Vincere il Giro d’Italia richiede una costanza di rendimento a cui i comuni mortali possono solo aspirare. Segreto del successo la forza mentale, determinante soprattutto sulla Cima Coppi, il punto più elevato toccato, testimone di tappe storiche ancora vive nei ricordi dei fan.

Orgogliosa eredità

Destinata a cambiare anno dopo anno in base al profilo altimetrico, l’istituzione commemora Fausto Coppi, icona assoluta grazie agli innumerevoli successi e ancor di più per lo spirito indomito in salita. Quando mirava all’obiettivo chiunque era costretto a cedergli il passo, pure antagonisti del calibro di Gino Bartali, Fiorenzo Magni e Raphaël Géminiani.

Suggestiva cornice

Vetta massima percorsa il Passo dello Stelvio, raggiunto per la prima volta nell’edizione 1965 affrontato dal versante valtellinese (frazione Madesimo–Solda). L’improvvisa fitta nevicata costringe centinaia di spalatori a intervenire tempestivamente e arrivati alla vetta la gara viene fermata. Scesi dalla bici nell’ultimo tratto per scavalcare la massa di neve, i ciclisti ingaggiano un’intensa battaglia, nella quale Graziano Battistini anticipa tutti al traguardo.

COSA CHIEDE
Per favore, prosegui il testo sulla Cima Coppi del Giro d'Italia partendo subito dopo la sua ultima frase.

DATI
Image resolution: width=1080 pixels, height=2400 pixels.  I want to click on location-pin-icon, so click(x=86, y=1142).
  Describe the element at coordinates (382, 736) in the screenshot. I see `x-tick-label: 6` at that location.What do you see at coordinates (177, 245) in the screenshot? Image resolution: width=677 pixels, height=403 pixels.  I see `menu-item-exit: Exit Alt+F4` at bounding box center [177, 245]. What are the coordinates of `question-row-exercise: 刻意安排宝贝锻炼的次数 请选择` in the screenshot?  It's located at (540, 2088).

SPAZIO RISPOSTA
Confronti entusiasmanti

Passati al 1972 José Manuel Fuente riesce a imporsi a culmine di un avvincente testa a testa (Livigno–Passo Stelvio) su Francisco Galdós, temerario nel riscattarsi tre anni dopo ai danni dell’italiano Fausto Bergoglio. Emozioni intense che lascia pure il 1980 quando, in occasione di Cles-Sondrio, Bernard Hinault attacca fin dai primi tornanti col fido gregario Jean-René Bernaudeau, a cui lascia la vittoria finale salvo poi conquistare la maglia rosa.

Poesia in movimento

Sfida titanica nel 1994 dove Franco Vona comanda inizialmente le operazioni e, superato da Pantani sul Mortirolo, lo riprende e chiude in solitaria sul traguardo dell’Aprica. Quest’anno la meta prescelta è il Colle dell’Agnello, una quota pari a 2.744 metri che verrà affrontata venerdì 27 maggio 2016 durante la Pinerolo-Risoul. Assegnati al migliore 21 punti nella classifica scalatori.